The problem describes a bob tied by two light strings of length $l$ each, fixed at points A and B on a horizontal rod. In equilibrium, the strings make an angle of $45^\circ$ with the rod. The bob is then slightly displaced normal to the plane of the strings and released. We need to find the period of the resulting small oscillation.

1. Equilibrium Analysis: In equilibrium, the bob is at a depth $h = l \sin 45^\circ = l/\sqrt{2}$ below the rod. The horizontal distance from the center of the rod to each string's attachment point is $d = l \cos 45^\circ = l/\sqrt{2}$. The vertical components of tension balance the weight: $2T \cos 45^\circ = mg$, so $T = \frac{mg\sqrt{2}}{2}$.

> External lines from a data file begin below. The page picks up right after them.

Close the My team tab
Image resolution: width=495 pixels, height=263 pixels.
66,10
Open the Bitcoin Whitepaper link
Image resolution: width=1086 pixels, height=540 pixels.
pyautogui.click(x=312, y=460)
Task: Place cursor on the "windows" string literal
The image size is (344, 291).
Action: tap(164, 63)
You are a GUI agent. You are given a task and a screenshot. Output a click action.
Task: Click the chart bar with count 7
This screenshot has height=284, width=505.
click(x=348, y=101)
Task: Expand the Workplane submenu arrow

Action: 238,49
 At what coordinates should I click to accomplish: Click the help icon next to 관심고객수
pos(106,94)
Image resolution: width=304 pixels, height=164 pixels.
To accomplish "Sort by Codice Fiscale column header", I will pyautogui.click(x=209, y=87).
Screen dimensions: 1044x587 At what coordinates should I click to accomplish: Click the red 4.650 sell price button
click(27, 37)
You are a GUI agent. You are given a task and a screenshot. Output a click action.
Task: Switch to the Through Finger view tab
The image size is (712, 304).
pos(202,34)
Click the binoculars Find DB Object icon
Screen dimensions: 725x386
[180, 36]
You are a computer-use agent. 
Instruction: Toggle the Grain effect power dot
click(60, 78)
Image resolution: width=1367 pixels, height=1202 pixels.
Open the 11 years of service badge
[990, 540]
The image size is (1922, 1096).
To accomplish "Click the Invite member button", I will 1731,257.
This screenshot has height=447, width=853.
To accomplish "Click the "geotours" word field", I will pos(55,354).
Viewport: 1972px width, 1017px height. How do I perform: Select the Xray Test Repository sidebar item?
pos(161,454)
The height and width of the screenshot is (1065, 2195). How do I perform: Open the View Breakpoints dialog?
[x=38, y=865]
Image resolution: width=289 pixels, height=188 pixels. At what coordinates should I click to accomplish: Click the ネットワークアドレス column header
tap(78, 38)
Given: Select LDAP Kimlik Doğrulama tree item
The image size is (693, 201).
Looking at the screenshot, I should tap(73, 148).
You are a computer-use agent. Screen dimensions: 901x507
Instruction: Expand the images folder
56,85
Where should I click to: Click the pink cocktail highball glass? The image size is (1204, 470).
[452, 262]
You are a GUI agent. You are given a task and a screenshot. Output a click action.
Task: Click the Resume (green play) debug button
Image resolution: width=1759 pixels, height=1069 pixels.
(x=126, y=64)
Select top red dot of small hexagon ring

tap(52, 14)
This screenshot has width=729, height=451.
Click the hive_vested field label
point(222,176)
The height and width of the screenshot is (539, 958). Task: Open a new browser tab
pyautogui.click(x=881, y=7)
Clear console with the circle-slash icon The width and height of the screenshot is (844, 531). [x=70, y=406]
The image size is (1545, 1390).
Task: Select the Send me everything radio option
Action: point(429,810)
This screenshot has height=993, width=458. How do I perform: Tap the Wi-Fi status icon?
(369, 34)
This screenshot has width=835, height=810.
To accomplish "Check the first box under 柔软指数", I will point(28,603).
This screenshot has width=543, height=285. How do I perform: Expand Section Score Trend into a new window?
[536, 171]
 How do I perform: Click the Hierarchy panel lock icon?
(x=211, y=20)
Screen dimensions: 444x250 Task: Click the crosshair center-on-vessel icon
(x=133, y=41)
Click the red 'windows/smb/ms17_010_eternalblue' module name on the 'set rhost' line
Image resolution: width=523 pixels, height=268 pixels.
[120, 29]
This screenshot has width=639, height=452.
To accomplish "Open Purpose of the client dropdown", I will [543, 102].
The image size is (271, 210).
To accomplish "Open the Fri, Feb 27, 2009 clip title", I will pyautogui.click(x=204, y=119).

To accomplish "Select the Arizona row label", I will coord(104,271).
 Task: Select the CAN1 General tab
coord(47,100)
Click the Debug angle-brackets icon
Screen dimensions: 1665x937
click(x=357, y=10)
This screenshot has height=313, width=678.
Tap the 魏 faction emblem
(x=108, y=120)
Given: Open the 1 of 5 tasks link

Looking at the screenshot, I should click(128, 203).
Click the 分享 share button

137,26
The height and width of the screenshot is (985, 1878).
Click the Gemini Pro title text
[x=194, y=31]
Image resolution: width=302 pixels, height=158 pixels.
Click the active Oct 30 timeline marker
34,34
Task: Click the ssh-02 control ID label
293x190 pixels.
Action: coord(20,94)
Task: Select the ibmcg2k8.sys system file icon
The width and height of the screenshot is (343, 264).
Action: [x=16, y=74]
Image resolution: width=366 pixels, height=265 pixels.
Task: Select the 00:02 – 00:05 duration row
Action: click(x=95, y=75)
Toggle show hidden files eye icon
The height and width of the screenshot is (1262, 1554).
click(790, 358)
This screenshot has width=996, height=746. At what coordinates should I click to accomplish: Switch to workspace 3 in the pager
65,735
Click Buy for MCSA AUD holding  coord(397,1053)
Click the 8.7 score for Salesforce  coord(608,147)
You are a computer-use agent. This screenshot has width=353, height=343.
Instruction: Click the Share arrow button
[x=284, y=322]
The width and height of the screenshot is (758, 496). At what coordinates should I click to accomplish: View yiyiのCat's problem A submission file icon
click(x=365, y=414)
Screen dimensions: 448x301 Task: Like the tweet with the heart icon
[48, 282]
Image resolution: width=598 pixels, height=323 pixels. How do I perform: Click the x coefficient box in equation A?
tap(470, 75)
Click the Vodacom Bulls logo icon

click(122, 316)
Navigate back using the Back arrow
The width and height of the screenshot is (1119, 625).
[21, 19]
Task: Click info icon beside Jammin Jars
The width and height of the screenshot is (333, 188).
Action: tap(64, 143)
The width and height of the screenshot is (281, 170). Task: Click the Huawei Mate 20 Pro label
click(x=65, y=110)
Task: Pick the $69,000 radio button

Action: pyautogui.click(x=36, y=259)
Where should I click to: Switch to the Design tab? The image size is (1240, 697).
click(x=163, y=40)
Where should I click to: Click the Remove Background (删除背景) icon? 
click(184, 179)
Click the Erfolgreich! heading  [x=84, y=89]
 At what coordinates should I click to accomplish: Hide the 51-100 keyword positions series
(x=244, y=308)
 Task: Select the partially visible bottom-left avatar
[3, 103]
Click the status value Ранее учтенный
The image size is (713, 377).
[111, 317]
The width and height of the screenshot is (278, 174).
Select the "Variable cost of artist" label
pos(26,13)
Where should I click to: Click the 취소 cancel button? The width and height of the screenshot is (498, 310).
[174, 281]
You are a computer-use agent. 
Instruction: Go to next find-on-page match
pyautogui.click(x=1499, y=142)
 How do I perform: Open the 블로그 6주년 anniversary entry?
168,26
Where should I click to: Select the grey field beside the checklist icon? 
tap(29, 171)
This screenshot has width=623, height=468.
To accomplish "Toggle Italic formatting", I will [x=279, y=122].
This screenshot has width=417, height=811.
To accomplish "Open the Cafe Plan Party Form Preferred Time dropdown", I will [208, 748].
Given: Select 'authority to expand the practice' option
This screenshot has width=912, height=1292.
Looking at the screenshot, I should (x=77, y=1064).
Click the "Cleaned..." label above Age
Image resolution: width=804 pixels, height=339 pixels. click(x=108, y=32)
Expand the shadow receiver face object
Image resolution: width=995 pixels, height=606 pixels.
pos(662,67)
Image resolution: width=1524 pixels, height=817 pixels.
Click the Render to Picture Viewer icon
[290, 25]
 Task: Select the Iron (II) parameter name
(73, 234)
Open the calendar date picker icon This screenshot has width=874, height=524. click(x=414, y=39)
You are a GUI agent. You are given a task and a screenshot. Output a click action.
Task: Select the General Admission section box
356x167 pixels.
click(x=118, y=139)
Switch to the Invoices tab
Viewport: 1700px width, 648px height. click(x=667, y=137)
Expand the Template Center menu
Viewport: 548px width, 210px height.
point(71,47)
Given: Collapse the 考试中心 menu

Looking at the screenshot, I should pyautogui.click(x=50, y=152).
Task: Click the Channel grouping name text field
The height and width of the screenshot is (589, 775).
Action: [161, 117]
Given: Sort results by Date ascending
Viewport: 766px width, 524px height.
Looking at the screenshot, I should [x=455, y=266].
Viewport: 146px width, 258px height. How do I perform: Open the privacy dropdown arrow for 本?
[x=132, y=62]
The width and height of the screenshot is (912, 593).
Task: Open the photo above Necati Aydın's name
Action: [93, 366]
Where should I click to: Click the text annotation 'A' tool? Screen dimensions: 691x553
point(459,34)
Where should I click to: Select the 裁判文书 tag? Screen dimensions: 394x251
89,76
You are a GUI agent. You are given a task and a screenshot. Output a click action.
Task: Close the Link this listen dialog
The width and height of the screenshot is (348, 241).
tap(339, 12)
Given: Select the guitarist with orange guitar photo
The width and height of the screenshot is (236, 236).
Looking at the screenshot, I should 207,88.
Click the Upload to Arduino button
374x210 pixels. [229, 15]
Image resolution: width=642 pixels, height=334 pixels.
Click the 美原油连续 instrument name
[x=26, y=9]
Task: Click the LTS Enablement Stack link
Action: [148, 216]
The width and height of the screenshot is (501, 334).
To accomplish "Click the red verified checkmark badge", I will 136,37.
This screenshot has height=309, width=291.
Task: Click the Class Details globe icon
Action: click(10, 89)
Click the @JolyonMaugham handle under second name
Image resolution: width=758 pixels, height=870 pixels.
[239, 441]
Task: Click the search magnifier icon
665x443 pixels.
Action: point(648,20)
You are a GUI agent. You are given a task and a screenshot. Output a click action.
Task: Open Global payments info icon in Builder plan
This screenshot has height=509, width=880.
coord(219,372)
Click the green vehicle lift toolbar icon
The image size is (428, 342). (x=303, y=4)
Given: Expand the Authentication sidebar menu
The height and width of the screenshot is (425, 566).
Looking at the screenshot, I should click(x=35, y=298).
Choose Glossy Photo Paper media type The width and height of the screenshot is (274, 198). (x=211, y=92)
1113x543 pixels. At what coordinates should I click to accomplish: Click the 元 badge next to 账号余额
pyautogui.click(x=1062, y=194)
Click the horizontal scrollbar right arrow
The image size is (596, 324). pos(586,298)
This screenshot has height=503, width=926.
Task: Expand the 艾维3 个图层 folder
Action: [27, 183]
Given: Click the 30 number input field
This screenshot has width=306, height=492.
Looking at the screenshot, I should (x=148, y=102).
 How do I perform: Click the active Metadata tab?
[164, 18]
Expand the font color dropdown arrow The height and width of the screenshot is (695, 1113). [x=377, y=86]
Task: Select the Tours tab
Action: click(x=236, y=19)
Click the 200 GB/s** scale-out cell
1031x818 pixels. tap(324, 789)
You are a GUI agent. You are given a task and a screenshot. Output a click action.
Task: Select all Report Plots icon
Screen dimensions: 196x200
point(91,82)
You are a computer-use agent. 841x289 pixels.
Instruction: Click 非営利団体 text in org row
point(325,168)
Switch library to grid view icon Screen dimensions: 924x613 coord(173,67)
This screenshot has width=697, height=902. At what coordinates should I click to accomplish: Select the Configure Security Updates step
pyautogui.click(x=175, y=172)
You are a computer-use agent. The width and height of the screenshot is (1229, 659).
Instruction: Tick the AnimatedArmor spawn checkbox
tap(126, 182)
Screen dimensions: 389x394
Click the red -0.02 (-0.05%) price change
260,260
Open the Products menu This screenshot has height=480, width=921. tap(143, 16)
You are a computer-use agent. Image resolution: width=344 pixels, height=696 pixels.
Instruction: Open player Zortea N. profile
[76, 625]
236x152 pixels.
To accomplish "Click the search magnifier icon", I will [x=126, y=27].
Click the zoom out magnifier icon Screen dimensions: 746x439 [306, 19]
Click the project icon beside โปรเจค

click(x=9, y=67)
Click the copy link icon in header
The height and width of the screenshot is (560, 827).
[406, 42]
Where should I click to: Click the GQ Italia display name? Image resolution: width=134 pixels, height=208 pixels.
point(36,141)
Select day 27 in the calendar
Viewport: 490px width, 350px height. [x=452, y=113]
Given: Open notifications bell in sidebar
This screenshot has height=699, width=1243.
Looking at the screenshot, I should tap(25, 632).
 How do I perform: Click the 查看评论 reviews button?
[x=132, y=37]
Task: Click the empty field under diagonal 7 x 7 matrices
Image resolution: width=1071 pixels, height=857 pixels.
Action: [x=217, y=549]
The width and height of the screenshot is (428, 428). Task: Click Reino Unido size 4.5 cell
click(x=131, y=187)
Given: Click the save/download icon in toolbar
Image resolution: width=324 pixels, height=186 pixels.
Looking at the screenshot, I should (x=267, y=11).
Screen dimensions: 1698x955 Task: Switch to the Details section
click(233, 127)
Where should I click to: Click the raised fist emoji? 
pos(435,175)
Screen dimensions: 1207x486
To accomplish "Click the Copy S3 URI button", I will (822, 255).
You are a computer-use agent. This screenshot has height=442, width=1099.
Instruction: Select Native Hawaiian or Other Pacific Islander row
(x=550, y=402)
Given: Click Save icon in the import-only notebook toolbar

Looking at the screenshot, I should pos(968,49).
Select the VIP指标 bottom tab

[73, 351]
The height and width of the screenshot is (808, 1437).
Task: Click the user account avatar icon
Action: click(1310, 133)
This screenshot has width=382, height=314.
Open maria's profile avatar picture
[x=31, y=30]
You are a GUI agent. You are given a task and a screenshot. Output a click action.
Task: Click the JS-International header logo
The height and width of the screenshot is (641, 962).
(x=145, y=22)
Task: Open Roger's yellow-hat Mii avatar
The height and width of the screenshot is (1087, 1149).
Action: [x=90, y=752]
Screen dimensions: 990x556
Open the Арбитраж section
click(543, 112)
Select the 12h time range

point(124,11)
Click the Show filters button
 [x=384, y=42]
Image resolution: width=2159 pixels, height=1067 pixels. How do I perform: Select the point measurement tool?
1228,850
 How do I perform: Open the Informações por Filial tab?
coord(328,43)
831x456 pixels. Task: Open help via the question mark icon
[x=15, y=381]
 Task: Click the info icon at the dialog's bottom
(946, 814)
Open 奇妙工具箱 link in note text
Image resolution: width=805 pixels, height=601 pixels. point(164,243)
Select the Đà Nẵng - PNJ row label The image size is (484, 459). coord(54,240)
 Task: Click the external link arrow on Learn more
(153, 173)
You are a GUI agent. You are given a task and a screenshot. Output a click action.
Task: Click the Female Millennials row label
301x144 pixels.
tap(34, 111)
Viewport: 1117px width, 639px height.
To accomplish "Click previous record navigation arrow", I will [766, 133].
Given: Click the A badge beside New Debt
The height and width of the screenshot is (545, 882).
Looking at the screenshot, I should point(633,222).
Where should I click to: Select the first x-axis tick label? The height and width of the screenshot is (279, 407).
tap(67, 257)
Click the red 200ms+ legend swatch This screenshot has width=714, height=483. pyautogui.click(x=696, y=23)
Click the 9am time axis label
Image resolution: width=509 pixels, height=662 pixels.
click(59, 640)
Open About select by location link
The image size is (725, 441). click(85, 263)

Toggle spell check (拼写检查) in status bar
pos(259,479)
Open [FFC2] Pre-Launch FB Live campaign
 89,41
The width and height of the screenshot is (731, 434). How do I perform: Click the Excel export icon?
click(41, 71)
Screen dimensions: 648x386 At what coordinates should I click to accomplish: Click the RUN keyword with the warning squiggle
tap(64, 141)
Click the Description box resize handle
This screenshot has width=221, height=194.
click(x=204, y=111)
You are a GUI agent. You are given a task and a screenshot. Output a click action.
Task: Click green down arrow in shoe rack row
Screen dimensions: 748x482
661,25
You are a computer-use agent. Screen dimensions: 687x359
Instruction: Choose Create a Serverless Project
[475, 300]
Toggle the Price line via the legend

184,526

2. Displacement and Restoring Force: When the bob is displaced by a small distance $z$ normal to the plane of the strings (along the z-axis), its new position is $(0, y, z)$. Since the strings are inextensible, the distance from each fixed point (e.g., A at $(-d, 0, 0)$) to the bob must be $l$.

   So, $(-d-0)^2 + (0-y)^2 + (0-z)^2 = l^2$ $d^2 + y^2 + z^2 = l^2$ $(l/\sqrt{2})^2 + y^2 + z^2 = l^2$ $l^2/2 + y^2 + z^2 = l^2 \implies y^2 + z^2 = l^2/2$.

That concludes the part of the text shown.